Records for this exercise:

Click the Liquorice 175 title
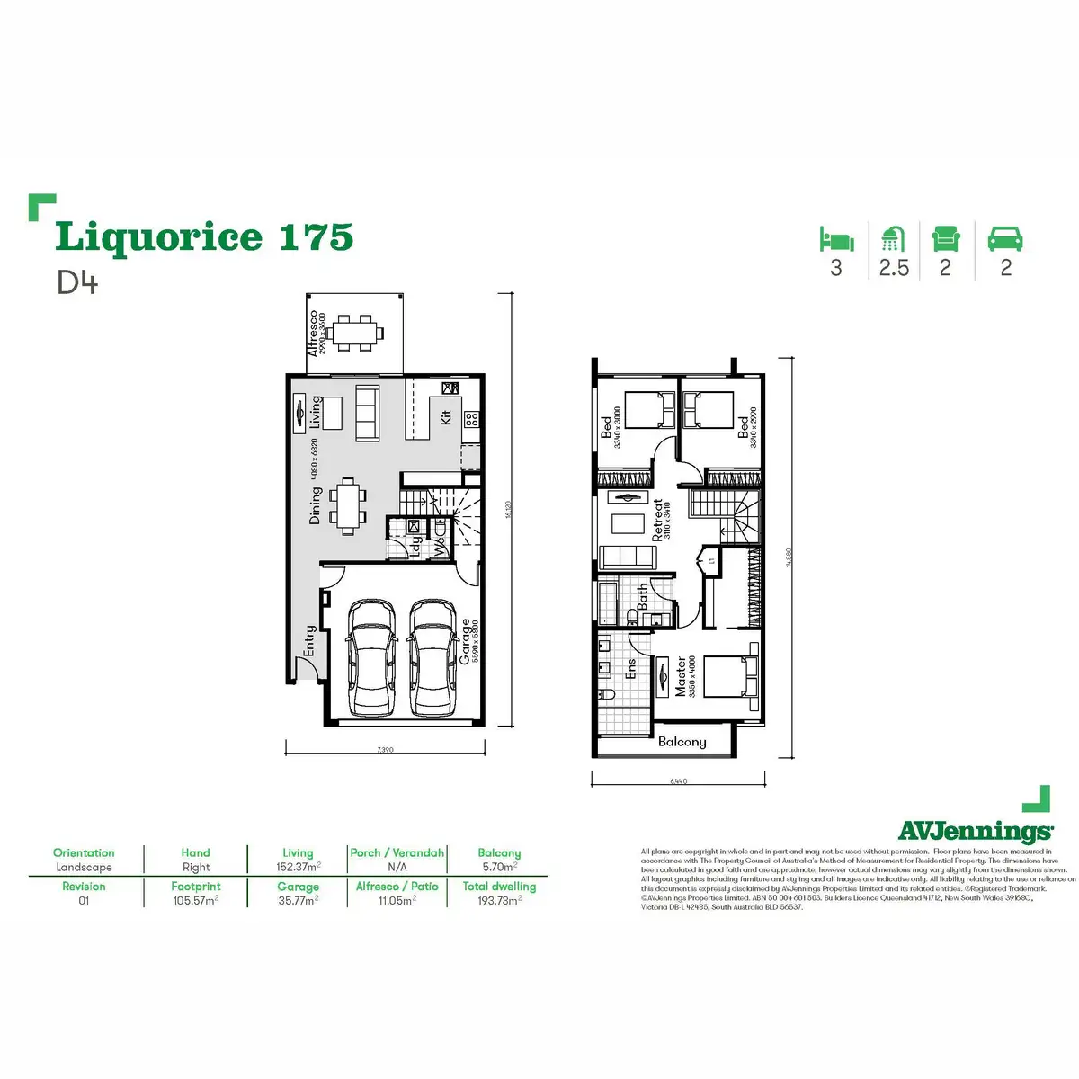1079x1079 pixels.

...

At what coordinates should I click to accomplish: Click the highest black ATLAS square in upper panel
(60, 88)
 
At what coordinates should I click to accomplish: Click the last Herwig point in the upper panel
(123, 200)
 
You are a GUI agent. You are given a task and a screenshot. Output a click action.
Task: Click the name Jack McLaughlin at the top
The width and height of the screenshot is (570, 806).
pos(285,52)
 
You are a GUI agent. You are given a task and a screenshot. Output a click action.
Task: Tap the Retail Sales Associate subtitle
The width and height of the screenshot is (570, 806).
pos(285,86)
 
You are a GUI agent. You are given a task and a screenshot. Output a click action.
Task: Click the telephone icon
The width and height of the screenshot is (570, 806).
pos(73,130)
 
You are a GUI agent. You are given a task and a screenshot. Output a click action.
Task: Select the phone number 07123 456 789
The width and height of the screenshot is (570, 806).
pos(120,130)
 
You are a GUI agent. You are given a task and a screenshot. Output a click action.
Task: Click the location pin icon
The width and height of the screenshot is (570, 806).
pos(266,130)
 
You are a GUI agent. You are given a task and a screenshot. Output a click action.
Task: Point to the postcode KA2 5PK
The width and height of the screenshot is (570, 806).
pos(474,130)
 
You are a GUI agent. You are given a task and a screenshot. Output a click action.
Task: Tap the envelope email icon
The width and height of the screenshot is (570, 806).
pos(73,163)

Task to complete: Give the lines from the one containing "Click the Liquorice 175 title" through the one containing "1079x1079 pixels." as a JSON list of strings, one string per line, with blank lines and the pictures left out.

Response to this exercise:
[
  "Click the Liquorice 175 title",
  "1079x1079 pixels."
]